Each year, the Blees send out a notice to the local newspapers near the anniversary of Marie’s disappearance, as a reminder and a plea for anyone who has information to come forward. For the first time this year, the notice was in the form of a memoriam, indicating a remembrance of someone now dead.

The Blees are not sure why they changed the notice but said they do think their daughter is dead. The questions of how and why she died live on.

“I always wonder if I could have done something else — was it our fault, was it her fault, whose fault was it?” Paul said. “We are always looking for reasons why, and there are no reasons why.”

The task force

Law enforcement officials have the same questions. In June 1999, the Moffat County Sheriff’s Office, the Craig Police Department, the Hayden Police Department, the Routt County Sheriff’s Office and the FBI formed a task force in hopes of solving the case.

The investigation was done poorly 20 years earlier, Moffat County Undersheriff Jerry Hoberg said. Marie’s disappearance first was viewed as a runaway case, so crucial witnesses and suspects were not interviewed.

“If they had put a little more effort into the investigation, they could have solved the case from the information we have,” Hoberg said.

Most of the leads in the case came in during the first two years of the now 5-year-old task force’s existence. In the past five years, task force members have interviewed more than 50 people who were at the party the night Marie disappeared.

The interviews gave conflicting reports of what occurred that night and put Marie in different locations with different people.

The task force members suspect that Marie went to the dance at the Craig Pavilion and then to the party at Shadow Mountain Village, which is close to Moffat County High School.
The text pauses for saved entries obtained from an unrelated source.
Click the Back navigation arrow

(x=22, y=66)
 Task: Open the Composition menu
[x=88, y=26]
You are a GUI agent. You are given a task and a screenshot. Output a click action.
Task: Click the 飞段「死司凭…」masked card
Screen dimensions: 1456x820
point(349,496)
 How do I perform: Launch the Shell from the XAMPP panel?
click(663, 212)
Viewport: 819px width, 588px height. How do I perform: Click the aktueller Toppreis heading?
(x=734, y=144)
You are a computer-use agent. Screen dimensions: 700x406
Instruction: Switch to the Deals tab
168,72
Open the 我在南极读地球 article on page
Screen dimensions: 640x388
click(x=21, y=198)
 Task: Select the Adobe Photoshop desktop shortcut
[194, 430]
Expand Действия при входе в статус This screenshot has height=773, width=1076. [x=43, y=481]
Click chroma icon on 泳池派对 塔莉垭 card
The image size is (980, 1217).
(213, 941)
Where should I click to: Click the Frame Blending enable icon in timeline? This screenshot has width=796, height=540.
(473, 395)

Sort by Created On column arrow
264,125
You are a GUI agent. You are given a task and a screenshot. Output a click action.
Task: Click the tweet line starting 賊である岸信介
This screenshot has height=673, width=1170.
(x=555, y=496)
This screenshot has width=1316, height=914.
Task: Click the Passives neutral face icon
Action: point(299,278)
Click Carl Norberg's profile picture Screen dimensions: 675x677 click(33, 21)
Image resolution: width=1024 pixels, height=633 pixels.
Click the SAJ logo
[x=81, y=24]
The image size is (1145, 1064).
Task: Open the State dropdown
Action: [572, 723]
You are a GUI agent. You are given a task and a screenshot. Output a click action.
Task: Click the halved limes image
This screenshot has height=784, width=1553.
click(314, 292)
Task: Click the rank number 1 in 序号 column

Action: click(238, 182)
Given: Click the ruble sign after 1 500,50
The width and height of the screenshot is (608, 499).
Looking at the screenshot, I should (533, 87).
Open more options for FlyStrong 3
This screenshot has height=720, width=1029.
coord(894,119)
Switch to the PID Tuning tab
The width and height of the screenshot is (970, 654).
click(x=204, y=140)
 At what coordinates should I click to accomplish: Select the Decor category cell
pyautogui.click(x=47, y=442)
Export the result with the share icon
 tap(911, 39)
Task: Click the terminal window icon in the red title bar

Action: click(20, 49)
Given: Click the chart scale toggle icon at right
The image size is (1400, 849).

Even at the party, witnesses gave different accounts of where Marie was and what she was doing.

One witness said she was in the bathroom doing drugs. Another witness said she never went inside the house.

From the party, witnesses said Marie was spotted back at the Pavilion and at the Circle K, a nearby convenience store. Some say she left the Circle K with one man and returned to the party. Witnesses said she left the Shadow Mountain Village party with three men, and others say she showed up at a party in Hayden later that night.

One theory the task force formulated was that Marie could have overdosed on drugs that night, and her body was buried.

“It is really frustrating to wade through all that and figure out the truth,” Hoberg said.

The search

During the spring and summer of 2000, the task force looked in dumps in Craig and Milner, dug up a yard in Hayden, investigated a well north of Hayden and even enlisted a psychic to help identify locations where Marie’s body could be. The task force uncovered two sets of remains at possible burial sites, but both sets were identified as animal bones.

“It is frustrating to put in that much time and effort and not get the results you want, and that is to find the body,” Hoberg said.